My grandmother saved every news article about the Kennedy assassination. Like two boxes worth, including the bulletin from her parish's prayer service, several copies of the now-iconic issue of Life with Jackie Kennedy on the cover, and then articles about the kids and Jackie's remarriage. Along with what looks to be just about every issue of George, JFK Jr.'s magazine. :rotfl: And like a previous poster said, my grandmother used her books and magazines as a bank, so we do have to at least rifle through it all.

On the bright side, a local comic/pop culture/antiques shop bought a fair bit of the intact stuff... because my mom is almost as bad as my grandmother and doesn't throw anything out until she's sure it is worthless.
 
Reach out to extended family to see if anyone wants them. As PP said, these are very helpful to anyone doing the family genealogy.
 
My Mom passed away last week and I have just returned from her home out of state. It was comforting to be surrounded by her things. After the holidays my siblings and I have to start the process of sorting and clearing, to sell the house etc. I feel like I want to keep all of it, and I know I can't. But letters, clippings and pictures we will certainly save.
My condolences, okeydokey. :hug:'s
 
The G aunt who saved the obits was 100 yrs old when she passed away many of the obits was ones even her mother saved from back in the 1800's but the family genealogy has been done for my family my G aunts family who married into the family we got all the old history just not the newer stuff of who was born the last 30 yrs.

So far I've found a few things to save an they fit in a shoe box. I still got to finish up the box I been workin on an a couple of others so large I can't hardly pick them up.
 
Ask other family members if they might want them. Found out recently that my Aunt who had recently passed, had donated the family bible to her church. This was a bible well over 100 years old and a family heirloom. She cut the family birth/death pages out and gave it away. I still haven't had the heart to tell my dad, he will be devastated. Some people really cherish these kinds of mementos.
 
I spent the afternoon going thru a shoe box of mostly obituaries from my great Aunt who passed in 1985. This was DM's aunt an DM had this stuff since 1985 WHY did she save all these old obituaries for me to go thru.......BTW I have several more large boxes to go thru from this same great Aunt.

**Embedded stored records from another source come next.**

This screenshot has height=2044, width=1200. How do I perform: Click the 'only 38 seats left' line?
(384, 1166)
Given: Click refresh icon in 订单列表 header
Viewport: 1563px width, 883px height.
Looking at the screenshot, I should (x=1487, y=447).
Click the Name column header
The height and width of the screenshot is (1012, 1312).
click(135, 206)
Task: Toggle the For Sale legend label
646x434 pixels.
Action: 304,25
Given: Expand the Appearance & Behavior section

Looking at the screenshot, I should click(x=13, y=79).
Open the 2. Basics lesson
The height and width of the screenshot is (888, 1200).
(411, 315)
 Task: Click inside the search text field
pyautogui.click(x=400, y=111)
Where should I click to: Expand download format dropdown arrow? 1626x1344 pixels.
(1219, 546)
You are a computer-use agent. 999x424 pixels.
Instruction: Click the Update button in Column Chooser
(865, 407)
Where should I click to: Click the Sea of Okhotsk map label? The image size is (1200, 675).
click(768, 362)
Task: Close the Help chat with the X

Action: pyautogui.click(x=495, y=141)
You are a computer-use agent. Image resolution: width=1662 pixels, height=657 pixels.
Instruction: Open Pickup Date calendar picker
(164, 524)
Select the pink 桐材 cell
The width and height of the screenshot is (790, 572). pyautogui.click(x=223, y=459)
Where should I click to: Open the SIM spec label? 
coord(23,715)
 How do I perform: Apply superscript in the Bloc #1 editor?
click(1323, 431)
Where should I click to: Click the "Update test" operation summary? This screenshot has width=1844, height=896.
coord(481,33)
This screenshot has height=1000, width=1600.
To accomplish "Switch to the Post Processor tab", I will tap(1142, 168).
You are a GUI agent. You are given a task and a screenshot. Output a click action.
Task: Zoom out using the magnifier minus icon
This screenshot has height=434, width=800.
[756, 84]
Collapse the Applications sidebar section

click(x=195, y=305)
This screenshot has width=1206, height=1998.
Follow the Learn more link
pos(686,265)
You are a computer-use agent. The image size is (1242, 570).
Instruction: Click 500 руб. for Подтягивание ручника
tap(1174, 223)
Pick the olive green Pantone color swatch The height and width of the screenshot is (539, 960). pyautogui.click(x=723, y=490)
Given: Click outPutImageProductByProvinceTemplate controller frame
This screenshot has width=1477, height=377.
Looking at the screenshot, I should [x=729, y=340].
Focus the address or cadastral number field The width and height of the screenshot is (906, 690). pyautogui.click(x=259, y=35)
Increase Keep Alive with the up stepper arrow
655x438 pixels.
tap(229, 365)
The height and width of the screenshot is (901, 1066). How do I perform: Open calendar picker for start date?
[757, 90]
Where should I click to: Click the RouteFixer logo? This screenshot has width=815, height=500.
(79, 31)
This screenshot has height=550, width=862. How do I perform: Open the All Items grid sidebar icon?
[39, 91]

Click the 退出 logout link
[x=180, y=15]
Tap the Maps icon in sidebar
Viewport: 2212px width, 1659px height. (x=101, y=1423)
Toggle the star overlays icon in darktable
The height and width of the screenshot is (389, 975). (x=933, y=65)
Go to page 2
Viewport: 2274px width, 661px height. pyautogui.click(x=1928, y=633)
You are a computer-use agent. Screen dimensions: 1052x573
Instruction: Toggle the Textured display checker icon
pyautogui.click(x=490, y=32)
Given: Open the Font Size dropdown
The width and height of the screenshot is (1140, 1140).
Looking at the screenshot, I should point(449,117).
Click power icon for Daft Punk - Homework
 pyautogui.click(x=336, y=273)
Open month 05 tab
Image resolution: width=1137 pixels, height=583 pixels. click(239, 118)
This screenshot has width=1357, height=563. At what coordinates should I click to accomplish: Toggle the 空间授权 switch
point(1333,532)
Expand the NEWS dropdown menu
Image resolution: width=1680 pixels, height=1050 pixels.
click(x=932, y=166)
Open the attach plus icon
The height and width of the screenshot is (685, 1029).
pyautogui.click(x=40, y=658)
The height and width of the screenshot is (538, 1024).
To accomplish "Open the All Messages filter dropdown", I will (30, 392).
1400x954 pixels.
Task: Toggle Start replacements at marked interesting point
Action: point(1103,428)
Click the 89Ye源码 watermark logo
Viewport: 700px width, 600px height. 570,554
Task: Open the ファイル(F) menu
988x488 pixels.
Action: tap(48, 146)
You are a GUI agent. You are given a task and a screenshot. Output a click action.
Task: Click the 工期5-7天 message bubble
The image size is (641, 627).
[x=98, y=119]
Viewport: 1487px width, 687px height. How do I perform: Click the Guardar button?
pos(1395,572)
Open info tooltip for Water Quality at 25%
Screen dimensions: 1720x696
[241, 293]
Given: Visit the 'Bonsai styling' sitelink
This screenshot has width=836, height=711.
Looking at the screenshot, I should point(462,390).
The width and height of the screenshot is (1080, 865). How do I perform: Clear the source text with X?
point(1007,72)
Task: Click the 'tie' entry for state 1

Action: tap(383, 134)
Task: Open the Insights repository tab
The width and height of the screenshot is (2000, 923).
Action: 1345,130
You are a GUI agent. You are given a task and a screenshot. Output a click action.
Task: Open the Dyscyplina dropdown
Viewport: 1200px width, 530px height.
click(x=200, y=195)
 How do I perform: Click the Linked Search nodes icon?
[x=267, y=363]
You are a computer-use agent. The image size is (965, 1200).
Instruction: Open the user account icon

If they are all different, get a scrapbook and save them for the family. If they are multiple copies of the same ones, find the best copy and make the scrapbook?

We recently went through my MIL's house to help her get it cleaned up and on the market. She had somewhere over 250 obituaries. Stacks everywhere and some were copies of the same obituaries over and over again. I mentioned that many of these could probably go in the trash. She about kicked me out of the house! I asked her what she needed all these for?! She said in a very serious voice , " when your FIL dies I need to know what to write!!":rotfl:
I said, "well for starters I would make it about him!!" Lol!!!

Maybe offer your mom the scrapbooking idea?
 
My mother saved at least 100 obituaries cut out from the newspaper and those small cards you obtain at the funeral home. About 75% of those were from people I didn't know. I kept a few from some closer relatives.

As for finding money, when FIL died this past summer, we discovered $10,000 in cash in two different envelopes inside a decorative cookie tin stored in the foyer credenza. Plus $2000 in an old metal Band-Aid box in the bathroom medicine cabinet.

We already knew he always kept several hundred in a kitchen cabinet. His normal day to day spending money.
 
LOL, one of my half sisters ransacked her father's house before she moved him to her home for his last days. She knew most of his hidey-holes since he'd told her of them before he lost lucidity. Money buried in the dirt of house plants, frozen in Bidseye's boxes. Just mind boggling.